Most of the order increase was from daily necessities as foreign retailers started buying for the coming Christmas shopping season, said Zeng Shuiliang, an expert with the Yangtze Delta Region Institute of Tsinghua University.
On the longer-term, this could redistribute the economy of the region and favor the development of regions until left far behind in their economic development:
Besides the economic uncertainties that may hinder employment, some far-sighted experts are pointing to labor resource conflicts between the country’s coastal region and the relatively under-developed western region.
In southwestern Chongqing, one of the country’s major sources of migrant workers, going to the east coast to be a migrant worker is no longer an attractive option.
Compared with Chongqing, the earning in the coastal regions was not as attractive as it used to be, said Sun Huiju, manager of a local labor service export agency. Meanwhile, many of these home-returning migrant workers got re-employed locally and did not want to leave their hometown again, Sun said.
Labor resource conflict between the country’s east and west would be natural in the long term as the western regions’ economic development picked up and people’s earnings increased, said Wang Ying, a workforce official in Chongqing.
The backflow of migrant workers to the western regions would help industrial structure adjustment, Wang said.
However, even as the recovery appears to be still weak on the global plane and as inventory reconstitution can only go so far, the Chinese authorities have started addressing the issues of overcapacity we have been talking about on this blog for some times now.

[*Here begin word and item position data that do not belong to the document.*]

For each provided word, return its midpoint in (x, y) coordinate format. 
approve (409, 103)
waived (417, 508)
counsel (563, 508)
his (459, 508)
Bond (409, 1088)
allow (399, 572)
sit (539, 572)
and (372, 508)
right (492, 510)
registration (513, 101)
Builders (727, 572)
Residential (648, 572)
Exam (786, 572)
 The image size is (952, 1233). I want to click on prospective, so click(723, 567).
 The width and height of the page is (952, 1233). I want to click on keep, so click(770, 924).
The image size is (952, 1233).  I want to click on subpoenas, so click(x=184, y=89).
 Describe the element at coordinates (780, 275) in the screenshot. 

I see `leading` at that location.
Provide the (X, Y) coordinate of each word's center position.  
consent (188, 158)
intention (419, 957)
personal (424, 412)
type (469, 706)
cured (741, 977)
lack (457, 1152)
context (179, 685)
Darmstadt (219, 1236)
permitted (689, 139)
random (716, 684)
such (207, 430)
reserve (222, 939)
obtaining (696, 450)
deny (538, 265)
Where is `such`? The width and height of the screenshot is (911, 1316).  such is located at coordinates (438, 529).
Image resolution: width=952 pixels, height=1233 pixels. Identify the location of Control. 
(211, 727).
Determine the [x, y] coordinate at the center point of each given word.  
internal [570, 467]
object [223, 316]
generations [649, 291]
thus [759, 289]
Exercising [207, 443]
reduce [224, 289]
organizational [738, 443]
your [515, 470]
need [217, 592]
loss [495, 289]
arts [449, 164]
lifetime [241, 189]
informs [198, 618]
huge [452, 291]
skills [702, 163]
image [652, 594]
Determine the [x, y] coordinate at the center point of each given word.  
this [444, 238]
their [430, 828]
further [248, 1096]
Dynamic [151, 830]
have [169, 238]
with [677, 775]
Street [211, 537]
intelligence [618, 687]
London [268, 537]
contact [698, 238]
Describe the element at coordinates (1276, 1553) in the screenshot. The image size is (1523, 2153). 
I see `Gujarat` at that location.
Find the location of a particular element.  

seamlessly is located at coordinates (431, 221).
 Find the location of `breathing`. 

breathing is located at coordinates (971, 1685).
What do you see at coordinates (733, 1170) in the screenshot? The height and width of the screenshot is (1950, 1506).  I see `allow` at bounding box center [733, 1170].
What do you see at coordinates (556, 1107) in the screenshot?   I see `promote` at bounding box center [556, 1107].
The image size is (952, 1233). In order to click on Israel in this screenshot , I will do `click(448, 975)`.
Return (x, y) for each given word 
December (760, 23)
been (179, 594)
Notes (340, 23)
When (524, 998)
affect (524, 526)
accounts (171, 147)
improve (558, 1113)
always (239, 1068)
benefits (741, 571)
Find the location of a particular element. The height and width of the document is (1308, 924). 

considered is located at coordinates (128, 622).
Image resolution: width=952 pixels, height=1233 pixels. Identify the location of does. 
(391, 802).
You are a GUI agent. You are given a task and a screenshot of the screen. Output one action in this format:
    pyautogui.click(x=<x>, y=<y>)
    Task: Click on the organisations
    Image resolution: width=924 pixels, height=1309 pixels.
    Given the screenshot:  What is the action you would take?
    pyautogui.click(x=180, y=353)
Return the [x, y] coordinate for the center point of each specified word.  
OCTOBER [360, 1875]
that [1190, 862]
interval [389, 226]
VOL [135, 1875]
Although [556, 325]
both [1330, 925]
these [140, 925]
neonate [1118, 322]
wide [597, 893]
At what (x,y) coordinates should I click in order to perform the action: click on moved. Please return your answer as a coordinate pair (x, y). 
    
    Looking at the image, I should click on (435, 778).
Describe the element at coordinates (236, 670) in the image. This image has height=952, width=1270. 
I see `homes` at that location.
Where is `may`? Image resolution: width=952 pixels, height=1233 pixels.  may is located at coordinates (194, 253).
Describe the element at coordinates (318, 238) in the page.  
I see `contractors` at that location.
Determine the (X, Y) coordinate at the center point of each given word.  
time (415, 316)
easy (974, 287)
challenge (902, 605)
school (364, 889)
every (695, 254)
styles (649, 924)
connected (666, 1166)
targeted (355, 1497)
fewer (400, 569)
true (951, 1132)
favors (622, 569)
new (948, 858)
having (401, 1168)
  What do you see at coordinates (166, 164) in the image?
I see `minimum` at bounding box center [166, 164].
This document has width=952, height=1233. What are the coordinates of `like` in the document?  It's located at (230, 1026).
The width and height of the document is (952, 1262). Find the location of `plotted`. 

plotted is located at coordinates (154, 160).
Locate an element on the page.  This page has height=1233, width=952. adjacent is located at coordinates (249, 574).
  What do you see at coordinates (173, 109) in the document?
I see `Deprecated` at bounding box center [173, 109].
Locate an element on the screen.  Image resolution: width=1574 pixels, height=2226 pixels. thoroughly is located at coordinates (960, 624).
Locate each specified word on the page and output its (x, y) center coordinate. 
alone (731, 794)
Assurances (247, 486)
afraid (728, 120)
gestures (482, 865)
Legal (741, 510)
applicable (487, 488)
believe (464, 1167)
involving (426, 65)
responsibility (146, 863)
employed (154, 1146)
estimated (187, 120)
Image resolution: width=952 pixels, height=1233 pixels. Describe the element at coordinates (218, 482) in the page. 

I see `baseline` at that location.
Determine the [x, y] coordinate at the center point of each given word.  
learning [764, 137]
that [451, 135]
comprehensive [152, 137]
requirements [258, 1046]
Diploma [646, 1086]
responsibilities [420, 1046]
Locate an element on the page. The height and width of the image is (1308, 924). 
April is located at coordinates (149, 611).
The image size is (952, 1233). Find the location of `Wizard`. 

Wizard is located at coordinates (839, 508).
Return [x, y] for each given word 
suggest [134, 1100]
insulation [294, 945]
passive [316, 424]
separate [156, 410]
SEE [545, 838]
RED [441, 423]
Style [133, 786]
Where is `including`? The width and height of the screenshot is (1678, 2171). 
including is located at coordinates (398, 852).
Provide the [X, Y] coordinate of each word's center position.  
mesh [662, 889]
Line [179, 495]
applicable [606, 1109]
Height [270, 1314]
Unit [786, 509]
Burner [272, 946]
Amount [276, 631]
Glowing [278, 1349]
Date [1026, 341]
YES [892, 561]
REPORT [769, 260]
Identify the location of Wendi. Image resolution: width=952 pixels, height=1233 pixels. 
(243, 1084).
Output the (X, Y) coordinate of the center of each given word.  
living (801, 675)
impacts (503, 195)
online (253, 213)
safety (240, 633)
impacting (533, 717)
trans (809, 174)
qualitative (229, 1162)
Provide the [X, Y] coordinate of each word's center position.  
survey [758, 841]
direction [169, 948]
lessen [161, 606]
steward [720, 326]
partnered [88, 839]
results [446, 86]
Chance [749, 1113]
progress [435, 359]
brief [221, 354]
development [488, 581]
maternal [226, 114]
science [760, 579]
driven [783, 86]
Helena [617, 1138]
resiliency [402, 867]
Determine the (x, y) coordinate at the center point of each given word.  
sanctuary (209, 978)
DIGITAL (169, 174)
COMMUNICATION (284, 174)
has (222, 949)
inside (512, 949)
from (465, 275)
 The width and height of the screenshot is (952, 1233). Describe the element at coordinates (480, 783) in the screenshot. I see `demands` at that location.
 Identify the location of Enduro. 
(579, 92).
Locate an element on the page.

China’s cabinet said it will make efforts to curb overcapacity and investment in the steel and cement industries, among others that may be overheating due to China’s stimulus plan, AP reported, citing state media. Industry regulators will “enhance management†of other industries including flat glass, wind power, polysilicon production and chemicals, the Xinhua New Agency reported, following a cabinet meeting led by Premier Wen Jiabao. The cabinet also said it would take measures to strictly enforce both environmental standards and market access. China’s US$586 billion economic stimulus package has led steel and cement manufacturers to step up production for public works projects, leading some economists and business leaders to warn of excess capacity across industries.